“I don’t think I need to be gluten free anymore.”
I announced this to my boyfriend a couple of weeks ago through mouthfuls of avocado smothered gluten-free toast.
Three months prior, my fabulous dietitian Marieke Rodenstein had recommended that I ditch gluten to see if it would help heal the gut issues I had been experiencing. The list of reasons Marieke gave for this suggestion were long and hard to refute (and I was sick of feeling sluggish, bloated and generally not great) so I happily accepted the idea and after leaving her clinic, headed straight to my local organic grocer to stock up on all things gluten free.
After about a week of my new diet I found that my symptoms were starting to lessen and I was feeling much more energetic. I was still getting bouts of nausea and bloating but over the following weeks, these symptoms also started to fade.
For the next couple of months, I continued to adhere to a gluten-free diet and reaped the benefits. I had more energy than I’ve had in years (albeit, my iron levels were also on the way up, which would absolutely have contributed to this) and I no longer had to struggle to button up my jeans over my bloated tummy. In short, I felt great!
So, why did I decide I no longer needed to live out my days sans gluten? At the time, I told myself it was because I was about to embark on Sarah Wilson’s I Quit Sugar program and that I wanted to only eliminate one thing from my diet at a time to really determine the cause of my issues. Sounds reasonable, right? That’s what I convinced myself, too.
It actually wasn’t until a couple of days ago (yep, you can call me Laura “Ye Ol’ Slow On The Uptake” Miller) that I sat in discomfort (and not just from the Mexican wheat-flour burrito I had just devoured) with the realisation that I had been lying to myself. I didn’t revert to eating gluten because of any misguided nutritional belief that if I gave up both gluten and sugar I would never know what was causing me grief. No, I started scoffing the stuff again because I was scared of having yet another food label slapped across my name.

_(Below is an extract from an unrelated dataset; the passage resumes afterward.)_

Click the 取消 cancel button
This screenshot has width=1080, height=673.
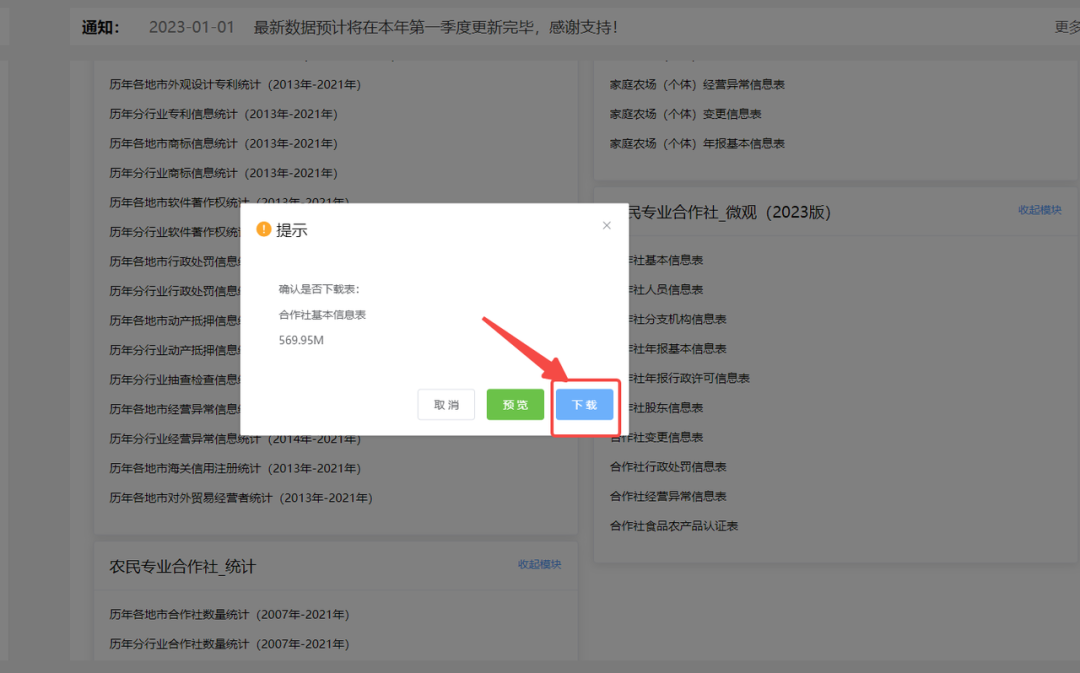(446, 404)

Social functions were already fraught with uncomfortable moments of not realising that the delicious-looking arancini ball actually contained mince meat until it was already in my mouth. Now, they’d be even more stressful as I faced the choice of either accidentally chowing down on something with gluten in it, or dealing with the embarrassing prospect of being handed a Glad wrapped plate of special-needs dried out food, while everyone else swanned around with canapes.

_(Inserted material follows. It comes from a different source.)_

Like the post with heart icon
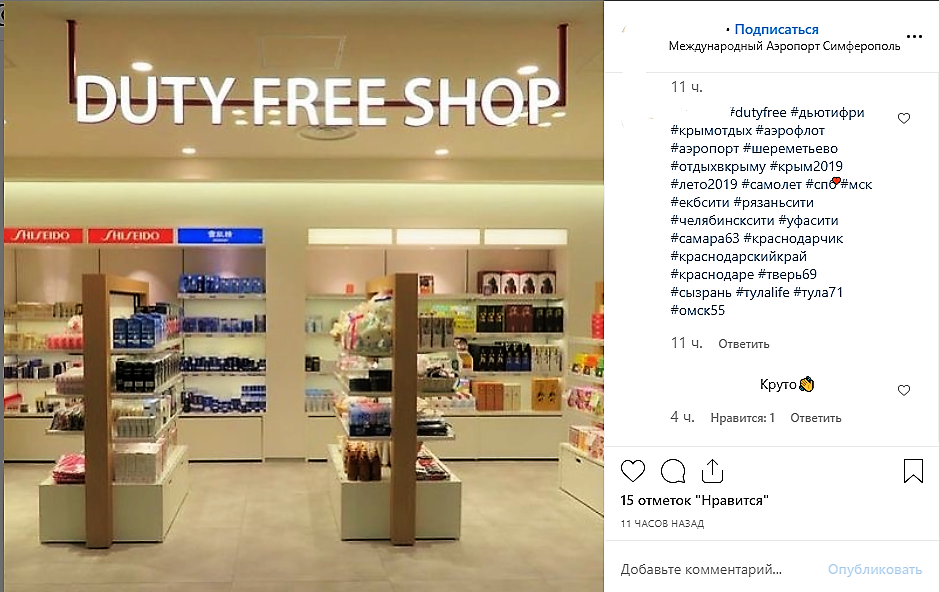This screenshot has width=939, height=592. pos(632,471)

When eating out, not only would I have to scour the menu for that elusive little fella called ‘v’, I’d also have to hunt out his even more rare cousin ‘gf’. My friends would groan as I’d say to the poor waitress, “Yes, I know porridge is made of oats but are they gluten-free oats or just oat oats? I can see that the bacon dish is gluten free but I don’t eat meat.”
Not only would I be Laura: that vegetarian woman, I’d now be Laura: that vegetarian, gluten-free, pain-in-bum, can’t-take-her-anywhere woman. Me, dramatic? Surely not.
Nope, it wasn’t happening. Not on my watch. It turns out my desire not to be a social outcast was far stronger than any urge to rid myself of the physical discomfort I was experiencing – at least it was, until last week.
Last week, when I finally found the courage to dig a bit further into the real reason behind my decision, I was shocked (and if I’m being really honest, I was disappointed) at myself. Here I was, studying to be a naturopath, passionately espousing the importance of listening to your body and finding out which foods make it sing, and I was doing the opposite. The exact opposite.
Isn’t it funny how these contradictions creep into our lives without us noticing! I am endeavouring to be more aware of when this happens so that my reality more closely matches my ideal life. In psychological terms, this is called congruence and achieving it is an important part of being a natural therapist. It’s also kind of critical to living a happy life. Sticking to gluten-free fare for now is the right choice. I feel it within every cell of my body.
So, I’m back on the gluten-free bus. I’m still giving up sugar (more on that soon) but I’ll resume my gluten-free ways and then reassess once the I Quit Sugar program is finished. I’ll take an honest look at how I feel and decide then whether I truly can go back to eating gluten or not.
And this time, the decision will be based on love for myself, not fear.